Scottsdale police say they had taken the women to a hospital for observation the previous week.
The motive described by the murder suspect to investigators, according to a probable cause statement: "God told her to do it."
Jill Manahan, 40, faces second-degree murder and burglary charges in connection with the stabbing death of Grace Cook, an elderly woman who lived below Manahan in a Scottsdale apartment complex, Dave Pubins, spokesman for the Scottsdale Police Department, told ABCNews.com. Manahan is currently being held at a Maricopa County jail on $100,000 bond, according to jail records. It was unclear whether she had hired an attorney.
Scottsdale police responded to a 911 call from the apartment complex Sunday shortly after 5:15 p.m. There, they found a broken tree branch that had fallen over a fence into Cook's apartment patio. They also found damage to Cook's screen door, Pubins said.
"They make entry and find the victim deceased by an apparent stab wound," Pubins said, "and they do recover a weapon, which was a knife." Pubins said that Cook had been stabbed in the back.

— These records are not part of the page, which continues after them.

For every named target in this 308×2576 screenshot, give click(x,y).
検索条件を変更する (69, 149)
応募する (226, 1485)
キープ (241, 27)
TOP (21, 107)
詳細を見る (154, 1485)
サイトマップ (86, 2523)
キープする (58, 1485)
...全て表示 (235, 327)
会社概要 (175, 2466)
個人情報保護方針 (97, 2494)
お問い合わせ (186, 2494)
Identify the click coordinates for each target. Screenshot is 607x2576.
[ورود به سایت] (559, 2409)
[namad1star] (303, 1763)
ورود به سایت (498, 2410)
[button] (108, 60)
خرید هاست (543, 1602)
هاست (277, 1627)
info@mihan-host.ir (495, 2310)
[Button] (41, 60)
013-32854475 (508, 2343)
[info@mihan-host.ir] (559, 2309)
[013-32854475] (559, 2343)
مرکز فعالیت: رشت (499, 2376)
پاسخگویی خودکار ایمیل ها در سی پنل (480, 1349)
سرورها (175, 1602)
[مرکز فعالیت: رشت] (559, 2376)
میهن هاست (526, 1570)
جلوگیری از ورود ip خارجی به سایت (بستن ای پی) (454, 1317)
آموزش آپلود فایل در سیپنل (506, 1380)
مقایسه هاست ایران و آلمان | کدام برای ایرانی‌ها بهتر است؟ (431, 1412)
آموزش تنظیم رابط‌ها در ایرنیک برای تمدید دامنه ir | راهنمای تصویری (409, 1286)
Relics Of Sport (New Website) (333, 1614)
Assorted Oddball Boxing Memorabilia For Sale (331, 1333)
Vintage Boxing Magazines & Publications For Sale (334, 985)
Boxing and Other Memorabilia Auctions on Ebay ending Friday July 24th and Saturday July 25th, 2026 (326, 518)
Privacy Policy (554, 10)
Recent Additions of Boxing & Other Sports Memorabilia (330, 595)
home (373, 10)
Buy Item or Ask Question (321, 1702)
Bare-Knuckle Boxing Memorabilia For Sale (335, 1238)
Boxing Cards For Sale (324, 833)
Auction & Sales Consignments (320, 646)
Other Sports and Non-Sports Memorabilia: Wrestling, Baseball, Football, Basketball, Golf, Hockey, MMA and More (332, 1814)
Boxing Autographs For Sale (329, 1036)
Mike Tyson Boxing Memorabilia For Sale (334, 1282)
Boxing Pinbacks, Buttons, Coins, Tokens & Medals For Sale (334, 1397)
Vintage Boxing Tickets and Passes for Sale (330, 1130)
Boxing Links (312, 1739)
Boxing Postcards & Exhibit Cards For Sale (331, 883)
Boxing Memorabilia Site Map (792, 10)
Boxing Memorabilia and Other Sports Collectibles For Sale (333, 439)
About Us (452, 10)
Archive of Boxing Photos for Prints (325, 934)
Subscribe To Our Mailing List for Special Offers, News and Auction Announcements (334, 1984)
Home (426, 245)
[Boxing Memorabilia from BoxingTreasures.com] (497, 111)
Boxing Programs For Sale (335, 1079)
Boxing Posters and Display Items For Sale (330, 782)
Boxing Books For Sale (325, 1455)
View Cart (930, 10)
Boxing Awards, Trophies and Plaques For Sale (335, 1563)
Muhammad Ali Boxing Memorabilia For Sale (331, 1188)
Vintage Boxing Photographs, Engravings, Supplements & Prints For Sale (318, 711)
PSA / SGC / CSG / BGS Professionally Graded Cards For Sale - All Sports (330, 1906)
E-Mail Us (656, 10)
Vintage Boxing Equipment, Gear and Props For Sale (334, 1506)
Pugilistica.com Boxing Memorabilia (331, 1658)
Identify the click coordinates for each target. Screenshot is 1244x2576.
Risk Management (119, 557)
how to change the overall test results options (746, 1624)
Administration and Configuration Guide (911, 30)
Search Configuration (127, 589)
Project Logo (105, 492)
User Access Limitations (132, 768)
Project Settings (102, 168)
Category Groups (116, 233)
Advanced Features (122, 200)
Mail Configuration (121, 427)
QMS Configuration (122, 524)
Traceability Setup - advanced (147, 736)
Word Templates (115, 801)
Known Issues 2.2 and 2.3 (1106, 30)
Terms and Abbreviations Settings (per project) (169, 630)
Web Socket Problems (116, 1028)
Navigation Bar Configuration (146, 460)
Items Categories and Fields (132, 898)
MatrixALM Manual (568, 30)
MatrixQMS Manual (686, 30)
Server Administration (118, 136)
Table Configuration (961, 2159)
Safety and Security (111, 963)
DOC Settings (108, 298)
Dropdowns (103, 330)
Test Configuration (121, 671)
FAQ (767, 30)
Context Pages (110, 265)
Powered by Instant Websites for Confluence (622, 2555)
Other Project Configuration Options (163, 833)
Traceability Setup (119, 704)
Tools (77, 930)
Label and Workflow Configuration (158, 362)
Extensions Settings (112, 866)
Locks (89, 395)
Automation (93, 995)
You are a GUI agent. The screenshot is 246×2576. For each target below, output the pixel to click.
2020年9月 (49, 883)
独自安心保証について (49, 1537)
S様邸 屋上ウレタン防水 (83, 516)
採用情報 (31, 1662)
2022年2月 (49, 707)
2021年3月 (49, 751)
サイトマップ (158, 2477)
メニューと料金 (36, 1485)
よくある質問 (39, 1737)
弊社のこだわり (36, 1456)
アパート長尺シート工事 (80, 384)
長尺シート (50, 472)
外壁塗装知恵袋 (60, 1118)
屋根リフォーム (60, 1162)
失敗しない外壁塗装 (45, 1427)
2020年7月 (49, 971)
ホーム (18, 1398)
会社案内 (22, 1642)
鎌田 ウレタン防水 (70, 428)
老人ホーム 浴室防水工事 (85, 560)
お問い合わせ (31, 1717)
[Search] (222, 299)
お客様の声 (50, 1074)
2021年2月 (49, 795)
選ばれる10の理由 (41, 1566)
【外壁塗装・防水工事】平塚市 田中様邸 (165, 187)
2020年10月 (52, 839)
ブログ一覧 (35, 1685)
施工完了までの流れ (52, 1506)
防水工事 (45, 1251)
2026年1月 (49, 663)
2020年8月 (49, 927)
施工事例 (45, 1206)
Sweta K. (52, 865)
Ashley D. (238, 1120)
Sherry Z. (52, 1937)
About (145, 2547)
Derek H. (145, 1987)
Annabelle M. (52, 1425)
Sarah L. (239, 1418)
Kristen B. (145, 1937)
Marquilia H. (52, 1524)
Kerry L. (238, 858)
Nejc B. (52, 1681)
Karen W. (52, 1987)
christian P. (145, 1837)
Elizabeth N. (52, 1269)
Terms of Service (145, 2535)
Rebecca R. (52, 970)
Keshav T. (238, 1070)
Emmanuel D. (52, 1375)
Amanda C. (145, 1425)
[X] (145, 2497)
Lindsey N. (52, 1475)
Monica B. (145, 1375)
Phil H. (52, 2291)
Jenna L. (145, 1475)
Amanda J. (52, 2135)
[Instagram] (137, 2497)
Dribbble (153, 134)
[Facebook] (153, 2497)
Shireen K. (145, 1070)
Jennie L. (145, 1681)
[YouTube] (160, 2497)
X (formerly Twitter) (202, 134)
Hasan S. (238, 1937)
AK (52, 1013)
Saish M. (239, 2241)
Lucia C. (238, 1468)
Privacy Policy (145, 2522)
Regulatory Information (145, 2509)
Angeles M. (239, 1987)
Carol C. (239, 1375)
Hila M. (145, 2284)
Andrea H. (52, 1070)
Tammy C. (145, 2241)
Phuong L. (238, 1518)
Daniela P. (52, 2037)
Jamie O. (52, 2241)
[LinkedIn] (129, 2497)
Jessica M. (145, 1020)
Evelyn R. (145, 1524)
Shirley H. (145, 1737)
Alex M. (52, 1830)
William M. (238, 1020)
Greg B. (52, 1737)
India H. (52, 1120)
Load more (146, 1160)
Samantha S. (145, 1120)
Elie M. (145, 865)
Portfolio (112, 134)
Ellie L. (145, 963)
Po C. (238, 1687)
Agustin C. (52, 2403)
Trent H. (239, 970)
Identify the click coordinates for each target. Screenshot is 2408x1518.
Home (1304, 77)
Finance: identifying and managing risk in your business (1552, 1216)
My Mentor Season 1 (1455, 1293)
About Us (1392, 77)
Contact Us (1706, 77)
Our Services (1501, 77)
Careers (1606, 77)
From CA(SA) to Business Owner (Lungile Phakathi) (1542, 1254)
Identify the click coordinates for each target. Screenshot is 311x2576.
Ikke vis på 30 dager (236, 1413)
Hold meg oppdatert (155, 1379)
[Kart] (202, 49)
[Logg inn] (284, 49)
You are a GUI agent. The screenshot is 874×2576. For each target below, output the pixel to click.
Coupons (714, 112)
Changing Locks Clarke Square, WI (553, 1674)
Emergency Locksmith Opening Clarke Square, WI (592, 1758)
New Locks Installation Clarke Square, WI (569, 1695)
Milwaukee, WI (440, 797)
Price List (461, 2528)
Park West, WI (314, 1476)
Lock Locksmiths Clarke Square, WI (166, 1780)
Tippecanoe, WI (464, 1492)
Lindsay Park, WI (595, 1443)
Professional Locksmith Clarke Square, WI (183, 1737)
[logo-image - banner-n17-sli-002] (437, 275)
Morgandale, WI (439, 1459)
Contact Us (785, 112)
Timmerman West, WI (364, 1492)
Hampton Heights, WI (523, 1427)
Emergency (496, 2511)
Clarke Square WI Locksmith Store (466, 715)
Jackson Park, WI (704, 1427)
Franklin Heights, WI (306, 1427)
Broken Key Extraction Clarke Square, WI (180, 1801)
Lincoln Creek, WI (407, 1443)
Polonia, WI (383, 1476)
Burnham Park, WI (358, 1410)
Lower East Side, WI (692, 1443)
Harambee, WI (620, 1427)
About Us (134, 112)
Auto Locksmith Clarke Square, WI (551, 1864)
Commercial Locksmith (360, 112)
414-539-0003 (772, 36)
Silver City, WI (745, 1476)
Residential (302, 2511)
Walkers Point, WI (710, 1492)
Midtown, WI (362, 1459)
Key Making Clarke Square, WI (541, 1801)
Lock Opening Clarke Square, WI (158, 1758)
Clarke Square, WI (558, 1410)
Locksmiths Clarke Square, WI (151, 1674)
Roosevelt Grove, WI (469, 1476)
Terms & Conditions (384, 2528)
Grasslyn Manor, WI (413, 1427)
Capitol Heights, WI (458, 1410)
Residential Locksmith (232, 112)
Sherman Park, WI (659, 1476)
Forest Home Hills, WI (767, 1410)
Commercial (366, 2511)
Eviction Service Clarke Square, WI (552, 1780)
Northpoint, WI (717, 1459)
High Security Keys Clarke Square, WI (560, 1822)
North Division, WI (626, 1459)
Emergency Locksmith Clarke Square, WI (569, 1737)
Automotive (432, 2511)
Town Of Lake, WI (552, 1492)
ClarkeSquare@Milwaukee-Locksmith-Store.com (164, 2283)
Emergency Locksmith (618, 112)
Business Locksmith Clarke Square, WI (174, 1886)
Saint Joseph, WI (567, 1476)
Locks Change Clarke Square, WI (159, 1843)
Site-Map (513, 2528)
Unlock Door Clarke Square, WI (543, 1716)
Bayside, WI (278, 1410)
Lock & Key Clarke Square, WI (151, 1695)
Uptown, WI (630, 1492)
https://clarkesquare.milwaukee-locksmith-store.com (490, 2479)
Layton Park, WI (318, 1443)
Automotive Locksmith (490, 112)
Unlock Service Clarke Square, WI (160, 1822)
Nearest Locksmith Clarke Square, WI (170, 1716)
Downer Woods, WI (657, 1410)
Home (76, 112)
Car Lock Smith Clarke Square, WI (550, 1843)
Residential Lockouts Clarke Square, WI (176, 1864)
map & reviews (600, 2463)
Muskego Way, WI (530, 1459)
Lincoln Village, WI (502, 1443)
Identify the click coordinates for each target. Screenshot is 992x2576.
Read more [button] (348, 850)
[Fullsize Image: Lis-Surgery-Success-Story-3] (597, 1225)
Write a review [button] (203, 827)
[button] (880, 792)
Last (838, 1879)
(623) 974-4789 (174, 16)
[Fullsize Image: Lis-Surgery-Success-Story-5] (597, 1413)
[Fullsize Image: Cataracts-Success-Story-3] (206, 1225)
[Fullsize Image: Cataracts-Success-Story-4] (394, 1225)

Witnesses told investigators they saw Manahan climbing into the Cook's apartment through a window. Authorities recovered paperwork from a mental health facility on the grounds of the complex -- including a contract with the transportation company that drove her to her apartment -- that indicated that Manahan had been released from care earlier that afternoon. "She's there less than a half-hour before the homicide takes place," Pubins said.
Authorities went to Manahan's door and, when they got no response to a knock, forced entry. Inside, they discovered Manahan covered in blood, Pubins said. She was taken into custody, interviewed and charged early Monday morning with Cook's murder.
The Scottsdale Police Department was already familiar with Manahan. Last Thursday, officers, including a crisis intervention specialist, responded to calls from neighbors in the same apartment complex who reported that Manahan was "behaving strangely and speaking incoherently," Pudins said. Authorities made the decision to transport Manahan to the Scottsdale Healthcare-Shea Thursday, and on Friday, she was moved to the Urgent Psychiatric Care Center in Phoenix, according to Pudins.
Greg Taylor, spokesman for Magellen Heath Services, the publicly traded health care company that oversees the Urgent Psychiatric Care Center for Maricopa County, declined to comment on Manahan's case, citing federal privacy laws. "We can't disclose any information or confirm that a patient is under our care," Taylor said in an interview with ABCNews.com.
Taylor did describe the psychiatric health care facility where police say Manahan was housed until shortly before the murder. Patients can arrive at the Urgent Psychiatric Care Center voluntarily or involuntarily, Cook said. They can arrive through referrals from hospitals, law enforcement or family members.